Critics fault the postal service because, as the congressional staff found, drug abusers prefer to use it because, unlike private shipping companies, USPS does not “collect advanced electronic data, a bar code with information about the sender, the recipient, and what is in the package,” Vox, the online information site reported. Some lawmakers want to require the service to do so, but there are international treaty and cost obstacles before this can occur.
In my practice, I see the major harms that patients suffer while seeking medical services and the big damages that can be wreaked on them by dangerous drugs, including prescription painkillers, heroin, and fentanyl. As a nation, we must start addressing the opioid crisis by coming to grips with what Consumer Reports rightly calls our “love affair” with pills. This sick relationship is fostered no doubt by billions of dollars in marketing and advertising spending by Big Pharma, targeting consumers as well as medical providers.
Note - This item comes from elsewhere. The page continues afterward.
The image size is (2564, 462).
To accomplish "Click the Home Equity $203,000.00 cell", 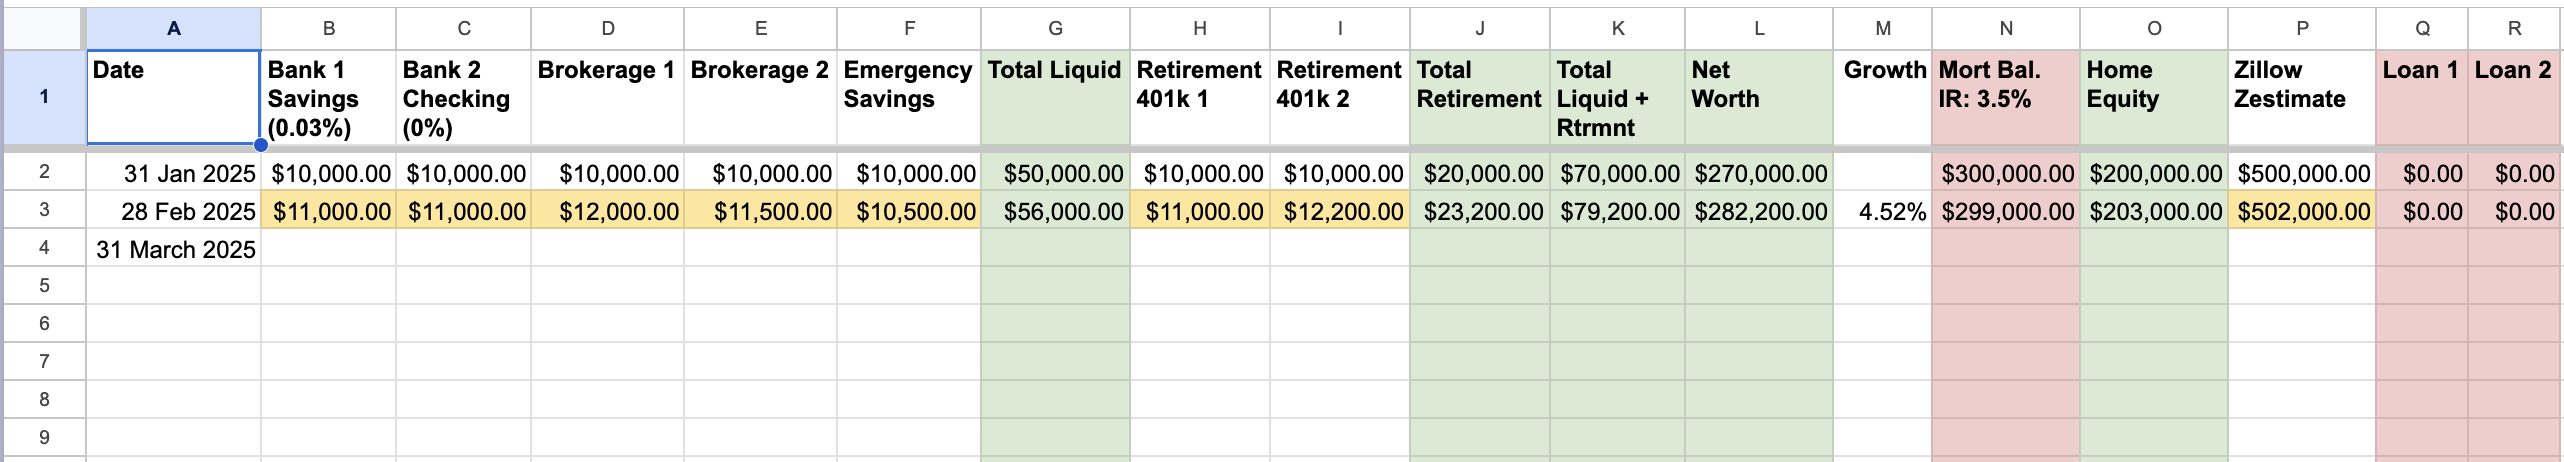I will [2154, 211].
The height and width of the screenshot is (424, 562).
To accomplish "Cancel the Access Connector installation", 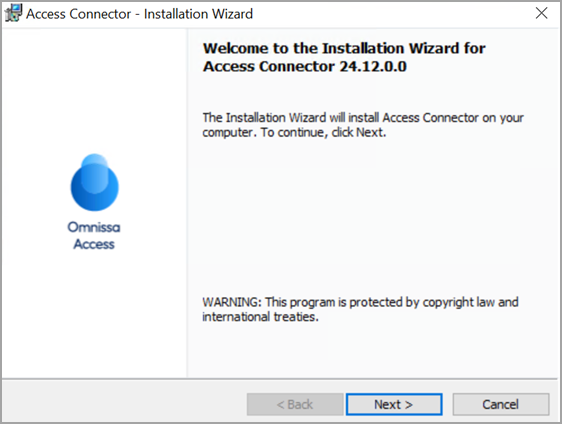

It’s good to see media organizations, congressional staff, and agencies like the FDA take their singular and even sustained actions about this huge health bane. It’s an issue, however, in which Big Pharma, doctors, hospitals and the medical establishment, along with the federal government, must step up and do much, much more. As the Economist has pointed out, this crisis is fueled not just by demand (for which doctors and hospitals must share blame) but also by supply (for which Big Pharma should hang its head in shame).
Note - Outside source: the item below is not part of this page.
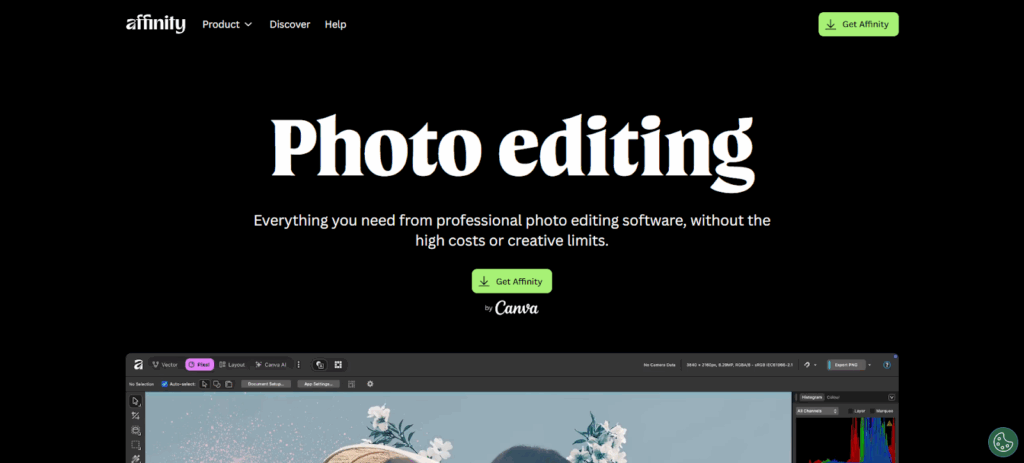Enable the Layer checkbox in Histogram
Image resolution: width=1024 pixels, height=463 pixels.
pos(851,411)
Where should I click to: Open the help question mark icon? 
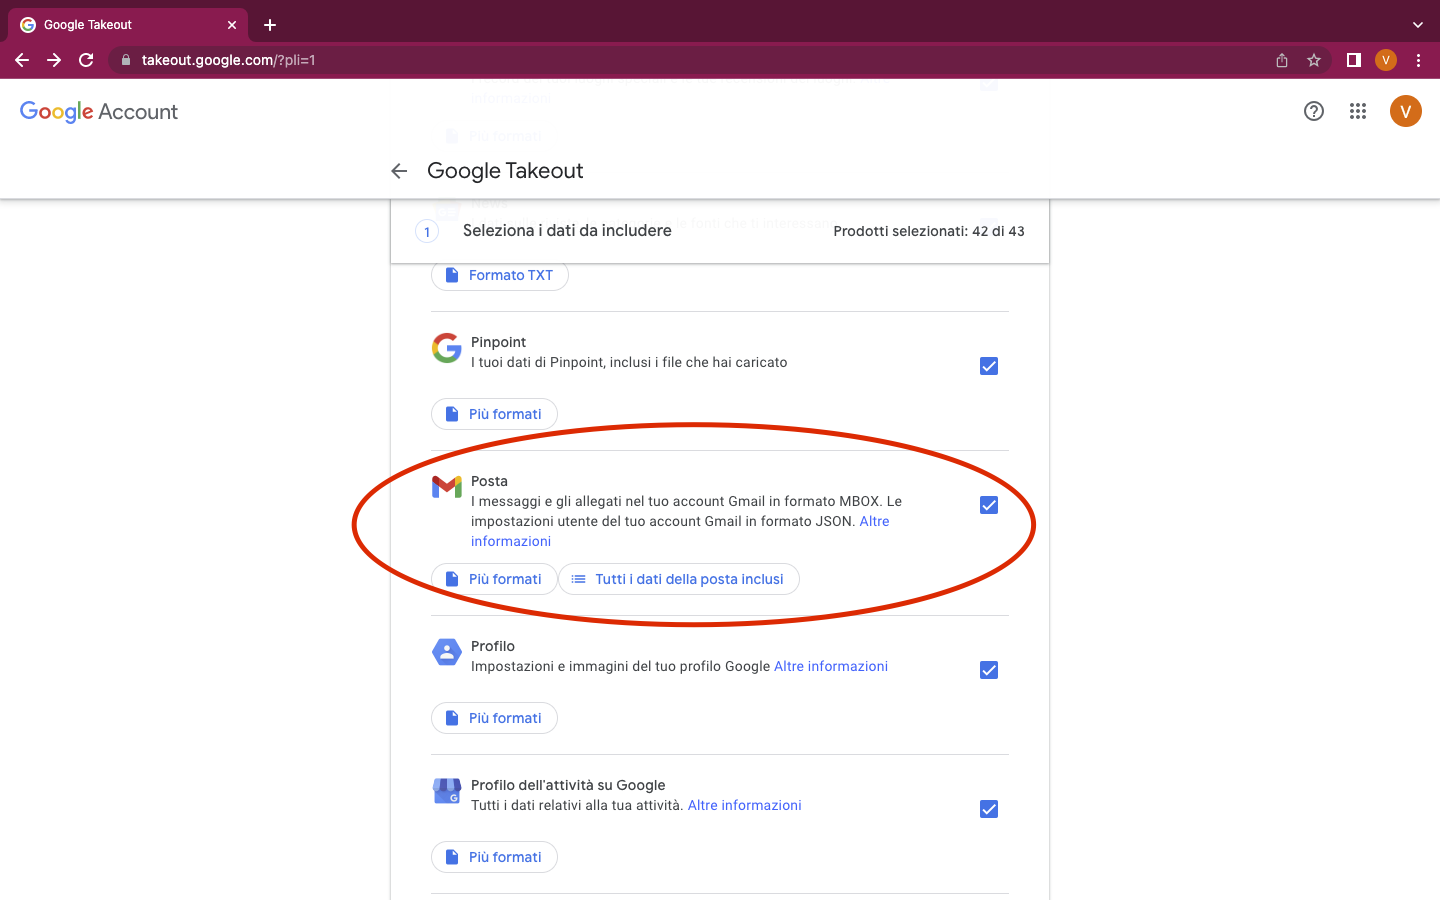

The Trump Administration has failed on its repeated promises to develop and execute an all-out campaign to curb this epidemic’s harm, appointing a disappointing “blue-chip panel” to provide recommendations that haven’t gone anywhere and failing to fund or to support proven anti-opioid efforts. I’ve written separately about how unhelpful it has been that top health policy leaders in this administration — at the Health and Human Services (HHS) department and now the Centers for Disease Control and Prevention — also appear to have been poorly vetted and then to have immolated their professional standing with unacceptable ethics lapses.
The president has praised newly nominated and confirmed HHS chief Alex Azar and challenged him to tackle the opioid drug crisis and skyrocketing prescription drug prices. To succeed with these formidable goals, Azar — a lawyer, former HHS bureaucrat and a drug industry executive — will need to crank up the heat on Big Pharma.
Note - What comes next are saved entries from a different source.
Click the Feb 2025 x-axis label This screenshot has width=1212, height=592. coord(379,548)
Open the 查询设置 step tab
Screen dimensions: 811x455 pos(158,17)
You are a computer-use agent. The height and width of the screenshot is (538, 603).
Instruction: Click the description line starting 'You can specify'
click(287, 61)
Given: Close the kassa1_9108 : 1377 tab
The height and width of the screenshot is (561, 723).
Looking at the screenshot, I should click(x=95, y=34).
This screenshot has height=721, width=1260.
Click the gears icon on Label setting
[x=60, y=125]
But, as Kaiser Health News has found, he is but one of hundreds of Washington insiders who spin in a career revolving door, moving between health care companies, congressional staff posts, and jobs in federal agencies overseeing various aspects of the industry. As the nonpartisan, independent KHN reported of this crowd, including Azar:
Nearly 340 former congressional staffers now work for pharmaceutical companies or their lobbying firms, according to data analyzed by KHN and provided by Legistorm, a nonpartisan congressional research company. On the flip side, the analysis showed, more than a dozen former drug industry employees now have jobs on Capitol Hill — often on committees that handle health care policy. ‘Who do they really work for?’ said Jock Friedly, Legistorm’s president and founder, who called that quantity ‘substantial.’ Are they working for the person who is paying their bills at that moment or are they essentially working on behalf of the interests who have funded them in the past and may fund them in the future?
The nation has pressing, even dire needs for effective ways to deal with our drug problems. We must demand more from the people we have put in offices to take on this huge task.